Is Jay-Jay Okocha in a Hall of Fame? expand_more
Yes — Okocha was inducted into the Bolton Wanderers Hall of Fame in 2009 and the Nigerian Football Hall of Fame in 2010. He was named one of the 50 greatest African footballers of all time by Pan-African sports magazine JeuneAfrique in 2020. A bronze statue of Okocha stands outside the University of Bolton Stadium in Horwich.
What is Jay-Jay Okocha's most famous goal? expand_more
The 1993 knuckleball free-kick for Eintracht Frankfurt vs Oliver Kahn's Karlsruhe — cited as one of the first modern 'knuckleball' goals and a Bundesliga Goal of the Season.

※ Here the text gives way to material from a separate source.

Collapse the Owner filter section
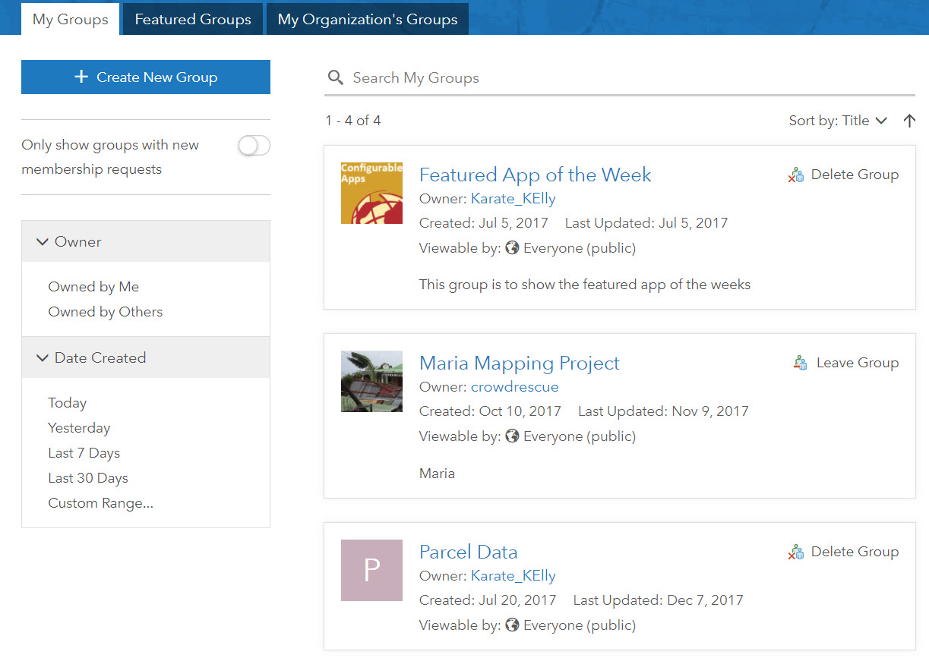Viewport: 929px width, 661px height. click(43, 242)
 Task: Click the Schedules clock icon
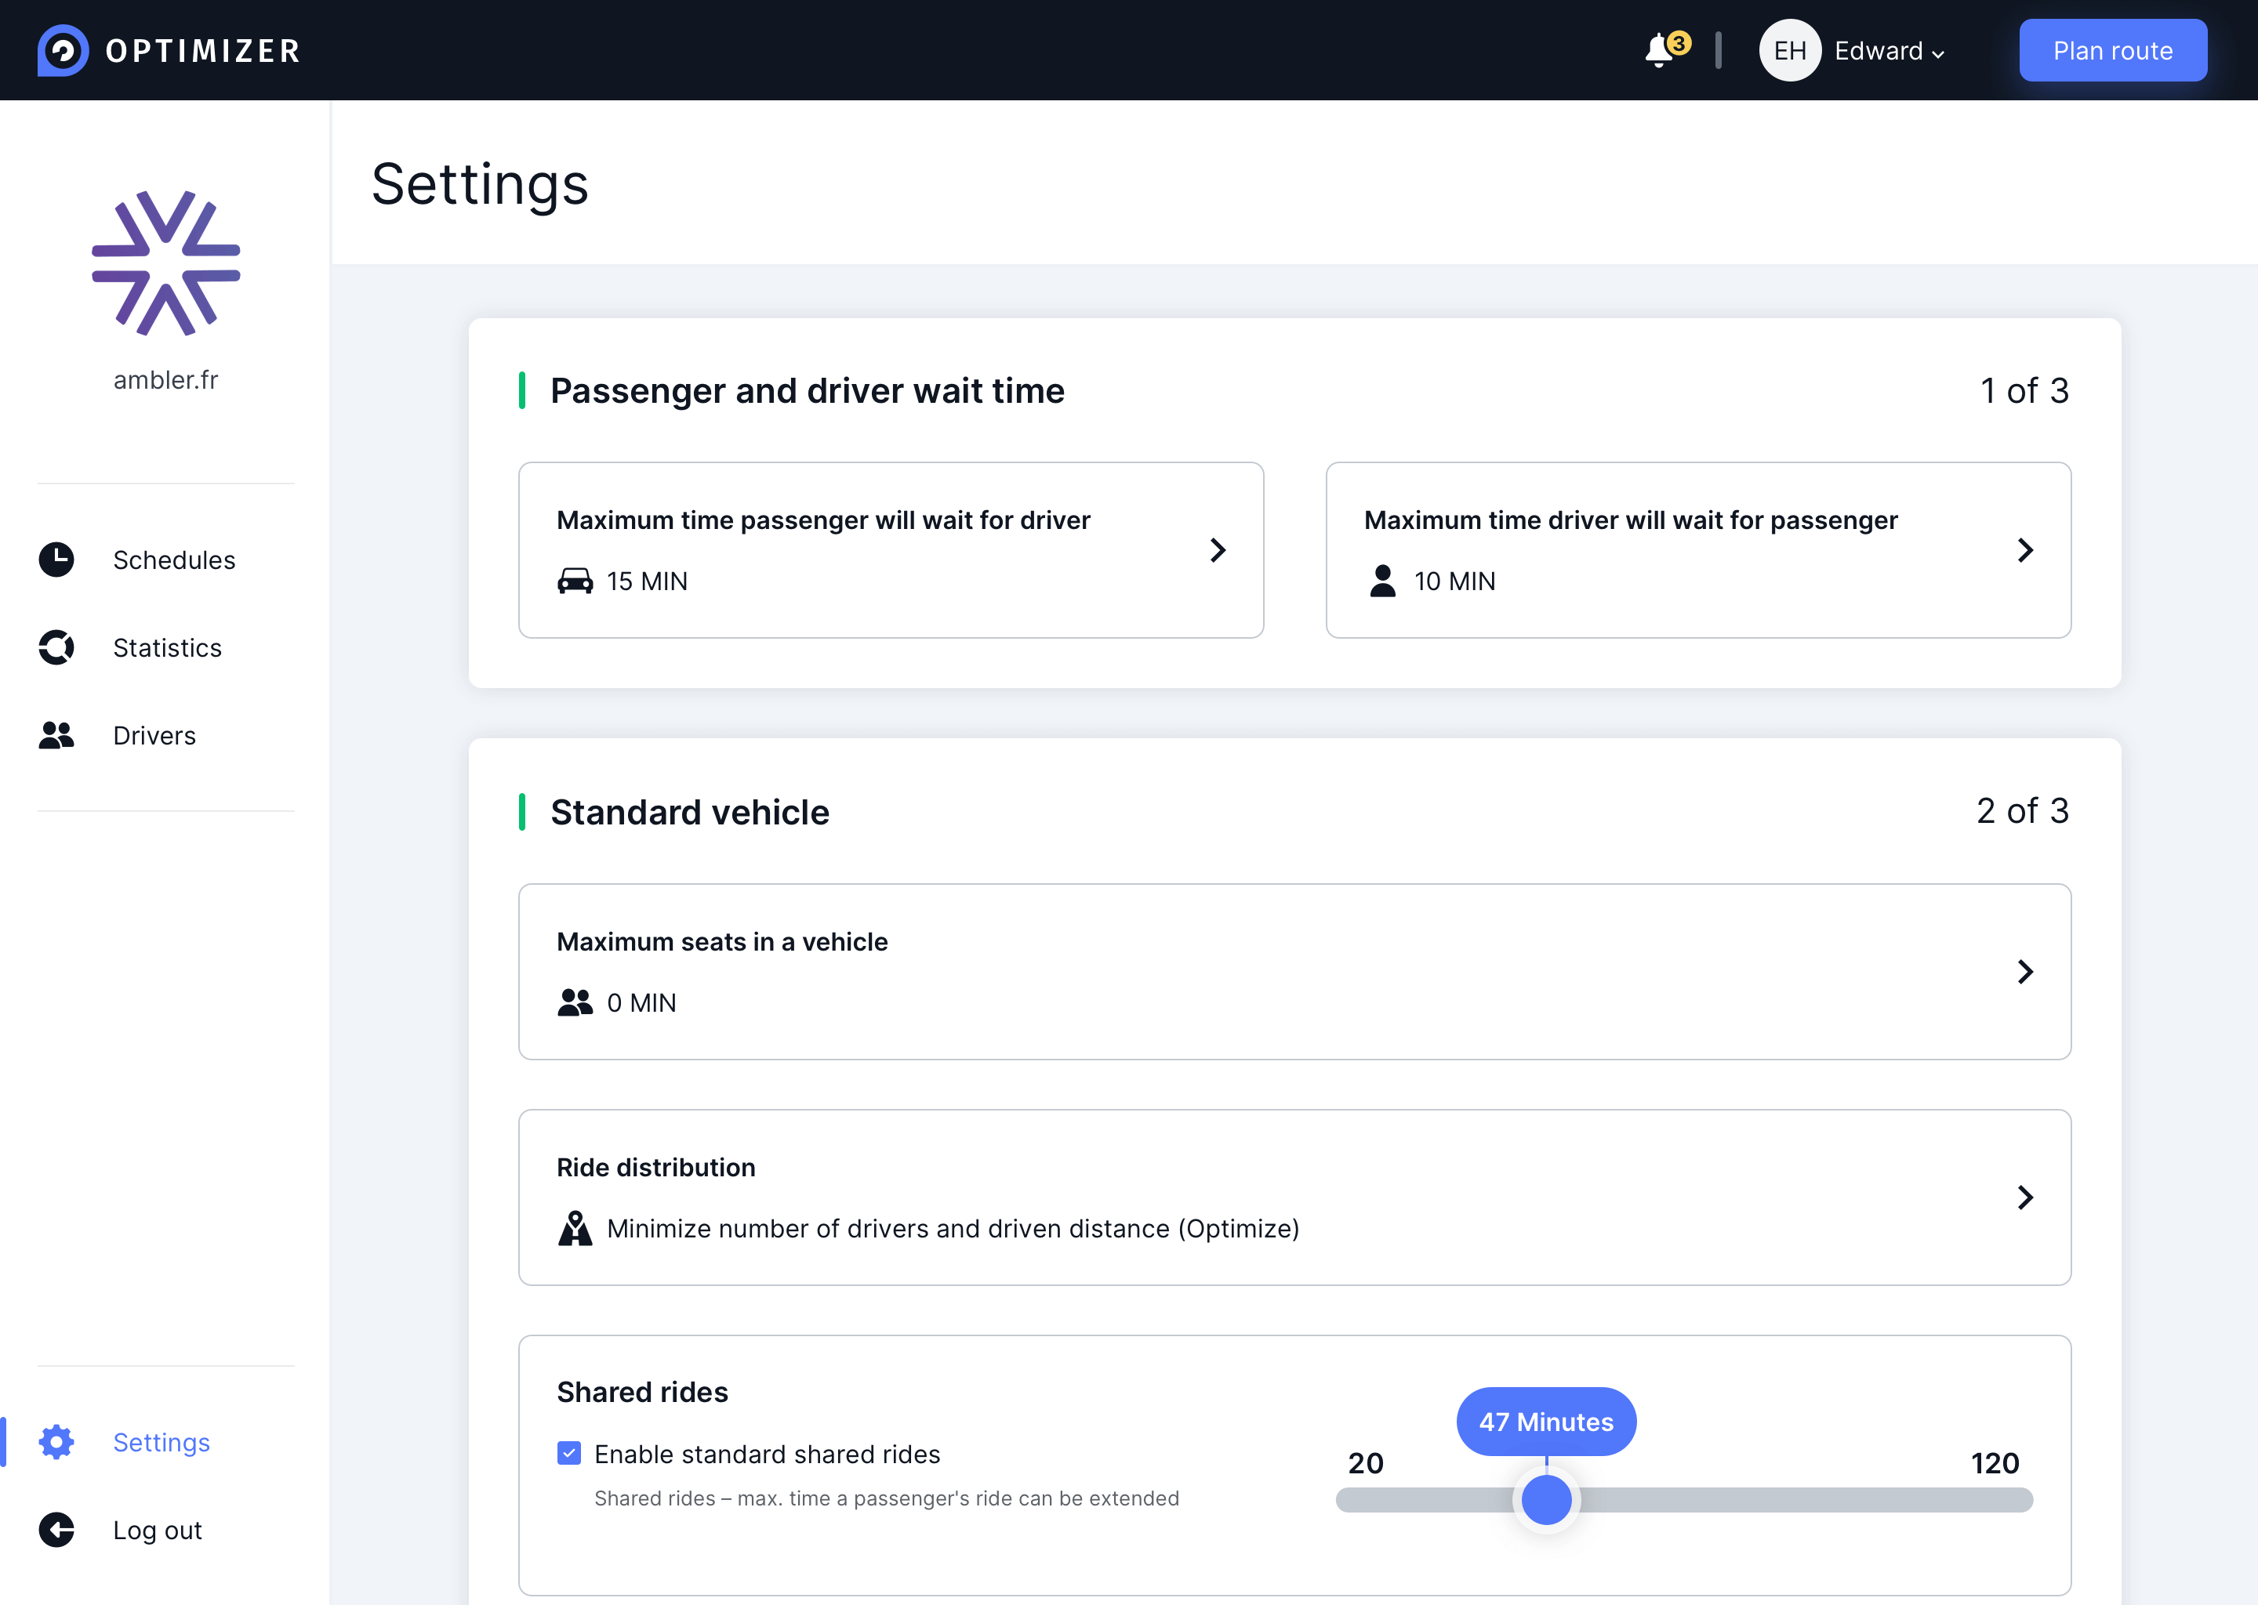(x=56, y=559)
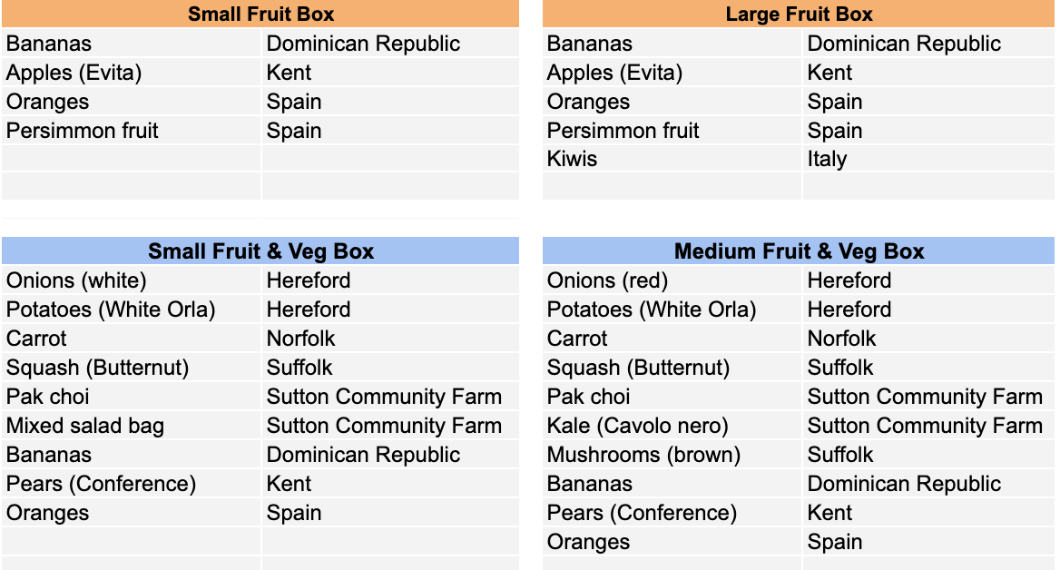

Alternative candidates: the 2002 solo dribble vs Argentina at the World Cup and the 2003 Bolton bicycle-kick volley vs West Ham.
Is Jay-Jay Okocha coaching now? expand_more
No — Okocha has not taken a full-time head-coach role since retirement in 2008. He has served on the Nigeria Football Federation's technical committee since 2020, contributes to Nigerian and Pan-African football broadcasting (SuperSport, SABC), and has been linked to coaching roles at Enugu Rangers and the Super Eagles assistant staff without signing any deal.
Who is the most skillful African footballer? expand_more
Jay-Jay Okocha is the commonly-cited answer. His signature elastico, seal dribble, rainbow flick and knuckleball free-kick shaped a generation of African flair footballers. Ronaldinho has referred to Okocha as 'the player I watched to learn', which is frequently quoted in retrospectives of the PSG flair era.